■ **Problem details**
Return the rows from the very first line through the line containing "Contact us is located at coordinates (808, 68).", unchanged.
──────
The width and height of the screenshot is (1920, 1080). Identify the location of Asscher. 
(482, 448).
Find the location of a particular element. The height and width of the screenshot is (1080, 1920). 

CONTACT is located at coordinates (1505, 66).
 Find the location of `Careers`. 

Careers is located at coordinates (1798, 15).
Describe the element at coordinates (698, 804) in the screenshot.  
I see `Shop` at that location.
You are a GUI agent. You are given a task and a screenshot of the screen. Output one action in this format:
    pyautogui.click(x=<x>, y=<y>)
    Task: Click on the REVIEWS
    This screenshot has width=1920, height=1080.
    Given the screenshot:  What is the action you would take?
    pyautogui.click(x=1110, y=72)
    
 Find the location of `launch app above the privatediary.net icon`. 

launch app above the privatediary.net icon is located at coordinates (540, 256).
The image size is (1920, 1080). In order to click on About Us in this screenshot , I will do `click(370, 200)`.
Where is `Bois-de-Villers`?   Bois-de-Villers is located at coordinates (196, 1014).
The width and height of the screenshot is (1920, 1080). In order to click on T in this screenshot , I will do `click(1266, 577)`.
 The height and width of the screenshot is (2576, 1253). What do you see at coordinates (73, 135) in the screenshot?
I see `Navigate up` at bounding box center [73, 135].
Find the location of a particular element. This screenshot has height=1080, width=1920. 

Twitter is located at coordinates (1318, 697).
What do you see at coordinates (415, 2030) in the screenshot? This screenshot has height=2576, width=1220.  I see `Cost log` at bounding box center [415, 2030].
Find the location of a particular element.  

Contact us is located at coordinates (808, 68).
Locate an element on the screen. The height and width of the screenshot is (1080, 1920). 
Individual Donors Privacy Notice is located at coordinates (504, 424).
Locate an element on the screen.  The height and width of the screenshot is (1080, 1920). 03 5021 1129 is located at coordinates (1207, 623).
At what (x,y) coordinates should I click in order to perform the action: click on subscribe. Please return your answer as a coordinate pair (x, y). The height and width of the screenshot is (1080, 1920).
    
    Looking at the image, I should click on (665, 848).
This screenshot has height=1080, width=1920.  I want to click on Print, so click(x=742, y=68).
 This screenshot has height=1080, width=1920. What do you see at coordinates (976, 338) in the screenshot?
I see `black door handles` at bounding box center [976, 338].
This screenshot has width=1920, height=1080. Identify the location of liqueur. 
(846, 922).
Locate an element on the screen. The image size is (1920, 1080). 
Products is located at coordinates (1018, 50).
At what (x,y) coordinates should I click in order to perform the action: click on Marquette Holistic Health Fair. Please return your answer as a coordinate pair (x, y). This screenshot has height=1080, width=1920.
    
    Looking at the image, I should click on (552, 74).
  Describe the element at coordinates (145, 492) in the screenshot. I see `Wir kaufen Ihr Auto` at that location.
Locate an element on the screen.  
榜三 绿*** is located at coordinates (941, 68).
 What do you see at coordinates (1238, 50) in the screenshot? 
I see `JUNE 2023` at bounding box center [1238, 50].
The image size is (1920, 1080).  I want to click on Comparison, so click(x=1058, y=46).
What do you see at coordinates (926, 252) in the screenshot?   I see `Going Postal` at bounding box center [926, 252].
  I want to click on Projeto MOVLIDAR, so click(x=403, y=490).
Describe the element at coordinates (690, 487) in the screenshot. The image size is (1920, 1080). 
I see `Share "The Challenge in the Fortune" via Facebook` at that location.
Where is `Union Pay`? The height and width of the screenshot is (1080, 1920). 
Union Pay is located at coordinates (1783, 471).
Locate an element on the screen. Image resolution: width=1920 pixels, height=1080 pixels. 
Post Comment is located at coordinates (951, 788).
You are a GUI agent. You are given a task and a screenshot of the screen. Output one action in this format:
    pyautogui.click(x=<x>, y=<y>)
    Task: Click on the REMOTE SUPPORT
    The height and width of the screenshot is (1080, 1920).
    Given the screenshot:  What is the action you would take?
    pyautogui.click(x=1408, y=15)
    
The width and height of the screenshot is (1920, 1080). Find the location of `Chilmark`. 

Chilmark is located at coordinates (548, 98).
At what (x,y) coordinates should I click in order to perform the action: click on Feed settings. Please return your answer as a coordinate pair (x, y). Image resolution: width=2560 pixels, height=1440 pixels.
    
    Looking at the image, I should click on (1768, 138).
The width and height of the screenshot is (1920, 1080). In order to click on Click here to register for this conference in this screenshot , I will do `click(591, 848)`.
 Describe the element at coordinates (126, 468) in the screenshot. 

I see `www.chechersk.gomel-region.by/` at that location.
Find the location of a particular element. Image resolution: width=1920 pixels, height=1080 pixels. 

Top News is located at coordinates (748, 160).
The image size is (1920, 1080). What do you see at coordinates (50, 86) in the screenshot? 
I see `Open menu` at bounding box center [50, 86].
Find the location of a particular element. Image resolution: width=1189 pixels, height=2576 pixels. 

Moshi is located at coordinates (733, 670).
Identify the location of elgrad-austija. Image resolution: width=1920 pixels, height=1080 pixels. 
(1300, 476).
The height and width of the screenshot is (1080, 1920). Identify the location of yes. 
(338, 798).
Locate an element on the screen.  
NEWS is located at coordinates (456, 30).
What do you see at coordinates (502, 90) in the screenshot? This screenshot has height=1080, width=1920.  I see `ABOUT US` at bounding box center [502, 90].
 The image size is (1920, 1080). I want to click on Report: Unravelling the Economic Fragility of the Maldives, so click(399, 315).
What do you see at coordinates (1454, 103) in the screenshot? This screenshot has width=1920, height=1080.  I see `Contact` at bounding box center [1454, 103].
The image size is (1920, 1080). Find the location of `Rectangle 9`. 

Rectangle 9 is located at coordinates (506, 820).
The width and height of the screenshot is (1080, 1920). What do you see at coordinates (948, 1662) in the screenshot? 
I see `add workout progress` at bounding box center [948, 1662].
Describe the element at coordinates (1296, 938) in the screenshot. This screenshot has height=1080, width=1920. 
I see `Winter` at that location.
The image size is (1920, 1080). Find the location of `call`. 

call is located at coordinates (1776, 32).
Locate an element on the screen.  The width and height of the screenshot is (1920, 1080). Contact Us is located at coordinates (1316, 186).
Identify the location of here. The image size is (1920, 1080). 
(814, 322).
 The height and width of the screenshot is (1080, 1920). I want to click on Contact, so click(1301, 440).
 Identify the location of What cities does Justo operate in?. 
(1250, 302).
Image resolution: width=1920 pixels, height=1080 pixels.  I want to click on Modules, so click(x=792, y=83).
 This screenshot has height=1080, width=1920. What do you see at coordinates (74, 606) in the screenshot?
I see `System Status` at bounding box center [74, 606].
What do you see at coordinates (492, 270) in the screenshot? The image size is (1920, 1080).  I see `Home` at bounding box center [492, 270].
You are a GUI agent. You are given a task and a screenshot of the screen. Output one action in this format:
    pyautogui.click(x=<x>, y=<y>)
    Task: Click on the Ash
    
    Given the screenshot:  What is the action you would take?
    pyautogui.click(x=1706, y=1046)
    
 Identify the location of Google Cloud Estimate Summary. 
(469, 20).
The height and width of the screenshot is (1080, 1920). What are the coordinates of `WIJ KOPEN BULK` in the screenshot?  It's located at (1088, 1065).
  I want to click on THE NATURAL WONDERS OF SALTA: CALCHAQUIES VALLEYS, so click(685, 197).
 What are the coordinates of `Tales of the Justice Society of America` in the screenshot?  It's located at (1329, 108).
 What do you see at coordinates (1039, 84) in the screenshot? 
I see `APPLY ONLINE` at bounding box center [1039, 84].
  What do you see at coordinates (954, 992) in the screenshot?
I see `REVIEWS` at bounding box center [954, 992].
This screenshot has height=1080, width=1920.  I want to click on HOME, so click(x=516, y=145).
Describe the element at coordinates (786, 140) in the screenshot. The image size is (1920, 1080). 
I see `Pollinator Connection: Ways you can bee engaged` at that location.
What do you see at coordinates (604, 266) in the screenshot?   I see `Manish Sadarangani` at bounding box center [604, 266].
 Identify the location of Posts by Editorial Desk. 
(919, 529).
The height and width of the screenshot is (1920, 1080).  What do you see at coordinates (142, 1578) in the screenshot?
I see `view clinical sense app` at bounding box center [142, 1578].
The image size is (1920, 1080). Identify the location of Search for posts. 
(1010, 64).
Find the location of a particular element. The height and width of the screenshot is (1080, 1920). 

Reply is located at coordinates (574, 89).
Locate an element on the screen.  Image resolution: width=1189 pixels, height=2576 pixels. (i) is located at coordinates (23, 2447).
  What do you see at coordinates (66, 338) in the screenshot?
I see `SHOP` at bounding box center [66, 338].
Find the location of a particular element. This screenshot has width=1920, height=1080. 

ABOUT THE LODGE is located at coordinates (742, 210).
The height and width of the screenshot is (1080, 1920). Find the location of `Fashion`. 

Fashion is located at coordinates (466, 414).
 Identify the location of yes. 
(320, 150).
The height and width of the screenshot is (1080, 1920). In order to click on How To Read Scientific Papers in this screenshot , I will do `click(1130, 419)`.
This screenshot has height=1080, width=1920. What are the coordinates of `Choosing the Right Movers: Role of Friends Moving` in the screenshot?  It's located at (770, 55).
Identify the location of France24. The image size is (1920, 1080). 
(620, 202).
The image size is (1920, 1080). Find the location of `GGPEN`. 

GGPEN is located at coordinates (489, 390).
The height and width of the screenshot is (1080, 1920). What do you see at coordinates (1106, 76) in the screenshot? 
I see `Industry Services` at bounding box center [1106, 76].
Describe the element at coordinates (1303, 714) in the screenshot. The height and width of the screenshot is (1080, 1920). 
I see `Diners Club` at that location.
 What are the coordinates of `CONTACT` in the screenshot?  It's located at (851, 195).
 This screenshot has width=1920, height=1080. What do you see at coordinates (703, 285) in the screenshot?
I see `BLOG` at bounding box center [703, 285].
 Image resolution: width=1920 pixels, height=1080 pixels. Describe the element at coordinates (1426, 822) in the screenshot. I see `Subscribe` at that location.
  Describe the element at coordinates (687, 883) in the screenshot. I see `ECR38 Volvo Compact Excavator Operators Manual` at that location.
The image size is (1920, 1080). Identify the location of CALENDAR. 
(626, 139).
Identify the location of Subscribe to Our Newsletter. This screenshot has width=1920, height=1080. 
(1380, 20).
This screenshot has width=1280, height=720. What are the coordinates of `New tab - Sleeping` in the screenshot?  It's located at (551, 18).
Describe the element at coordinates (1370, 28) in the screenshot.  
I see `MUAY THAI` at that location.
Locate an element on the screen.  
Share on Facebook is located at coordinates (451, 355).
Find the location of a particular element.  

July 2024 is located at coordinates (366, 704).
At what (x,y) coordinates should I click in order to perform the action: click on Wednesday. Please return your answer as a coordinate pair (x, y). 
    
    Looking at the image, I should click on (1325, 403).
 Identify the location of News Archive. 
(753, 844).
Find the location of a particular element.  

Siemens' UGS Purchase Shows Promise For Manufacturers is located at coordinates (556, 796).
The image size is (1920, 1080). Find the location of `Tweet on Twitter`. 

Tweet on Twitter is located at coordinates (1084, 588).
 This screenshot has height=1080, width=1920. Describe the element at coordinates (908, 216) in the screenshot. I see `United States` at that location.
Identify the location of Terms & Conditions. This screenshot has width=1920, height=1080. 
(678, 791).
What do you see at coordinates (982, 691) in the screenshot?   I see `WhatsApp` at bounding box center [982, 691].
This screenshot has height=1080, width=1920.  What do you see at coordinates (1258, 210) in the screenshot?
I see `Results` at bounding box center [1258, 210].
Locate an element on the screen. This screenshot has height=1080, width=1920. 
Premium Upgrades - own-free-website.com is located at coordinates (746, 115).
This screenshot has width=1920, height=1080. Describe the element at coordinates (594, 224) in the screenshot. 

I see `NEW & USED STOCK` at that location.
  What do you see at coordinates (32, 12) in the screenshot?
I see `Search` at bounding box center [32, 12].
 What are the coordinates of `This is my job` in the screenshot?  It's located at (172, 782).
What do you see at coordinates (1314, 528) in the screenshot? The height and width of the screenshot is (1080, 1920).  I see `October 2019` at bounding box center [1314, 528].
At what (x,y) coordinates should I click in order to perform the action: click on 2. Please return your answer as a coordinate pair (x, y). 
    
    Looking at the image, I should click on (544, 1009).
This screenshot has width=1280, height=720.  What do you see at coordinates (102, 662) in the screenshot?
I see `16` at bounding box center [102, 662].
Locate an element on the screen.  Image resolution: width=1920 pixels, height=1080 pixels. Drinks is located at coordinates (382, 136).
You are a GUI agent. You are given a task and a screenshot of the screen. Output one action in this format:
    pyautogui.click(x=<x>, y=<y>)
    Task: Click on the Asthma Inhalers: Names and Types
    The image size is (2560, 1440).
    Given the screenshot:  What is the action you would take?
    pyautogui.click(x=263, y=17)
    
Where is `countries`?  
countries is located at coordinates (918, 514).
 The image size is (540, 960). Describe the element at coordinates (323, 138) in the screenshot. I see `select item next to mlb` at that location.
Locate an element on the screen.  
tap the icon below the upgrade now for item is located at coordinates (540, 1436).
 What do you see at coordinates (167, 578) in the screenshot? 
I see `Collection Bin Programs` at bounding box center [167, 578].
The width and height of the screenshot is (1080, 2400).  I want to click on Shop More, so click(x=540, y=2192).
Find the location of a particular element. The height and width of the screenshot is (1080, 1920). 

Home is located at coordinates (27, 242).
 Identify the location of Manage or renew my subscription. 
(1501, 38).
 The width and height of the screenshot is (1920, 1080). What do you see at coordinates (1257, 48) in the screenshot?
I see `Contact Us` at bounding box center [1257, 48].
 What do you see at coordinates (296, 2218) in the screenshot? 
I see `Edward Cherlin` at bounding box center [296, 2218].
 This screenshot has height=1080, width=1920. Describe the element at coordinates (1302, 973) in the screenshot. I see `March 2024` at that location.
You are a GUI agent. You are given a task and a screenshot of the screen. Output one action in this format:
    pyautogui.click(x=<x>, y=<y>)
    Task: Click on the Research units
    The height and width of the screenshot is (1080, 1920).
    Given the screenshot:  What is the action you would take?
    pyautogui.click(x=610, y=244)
──────
■ **Answer for the task**
The width and height of the screenshot is (1920, 1080). Identify the location of Asscher. 
(482, 448).
Find the location of a particular element. The height and width of the screenshot is (1080, 1920). 

CONTACT is located at coordinates (1505, 66).
 Find the location of `Careers`. 

Careers is located at coordinates (1798, 15).
Describe the element at coordinates (698, 804) in the screenshot.  
I see `Shop` at that location.
You are a GUI agent. You are given a task and a screenshot of the screen. Output one action in this format:
    pyautogui.click(x=<x>, y=<y>)
    Task: Click on the REVIEWS
    This screenshot has width=1920, height=1080.
    Given the screenshot:  What is the action you would take?
    pyautogui.click(x=1110, y=72)
    
 Find the location of `launch app above the privatediary.net icon`. 

launch app above the privatediary.net icon is located at coordinates (540, 256).
The image size is (1920, 1080). In order to click on About Us in this screenshot , I will do `click(370, 200)`.
Where is `Bois-de-Villers`?   Bois-de-Villers is located at coordinates (196, 1014).
The width and height of the screenshot is (1920, 1080). In order to click on T in this screenshot , I will do `click(1266, 577)`.
 The height and width of the screenshot is (2576, 1253). What do you see at coordinates (73, 135) in the screenshot?
I see `Navigate up` at bounding box center [73, 135].
Find the location of a particular element. This screenshot has height=1080, width=1920. 

Twitter is located at coordinates (1318, 697).
What do you see at coordinates (415, 2030) in the screenshot? This screenshot has height=2576, width=1220.  I see `Cost log` at bounding box center [415, 2030].
Find the location of a particular element.  

Contact us is located at coordinates (808, 68).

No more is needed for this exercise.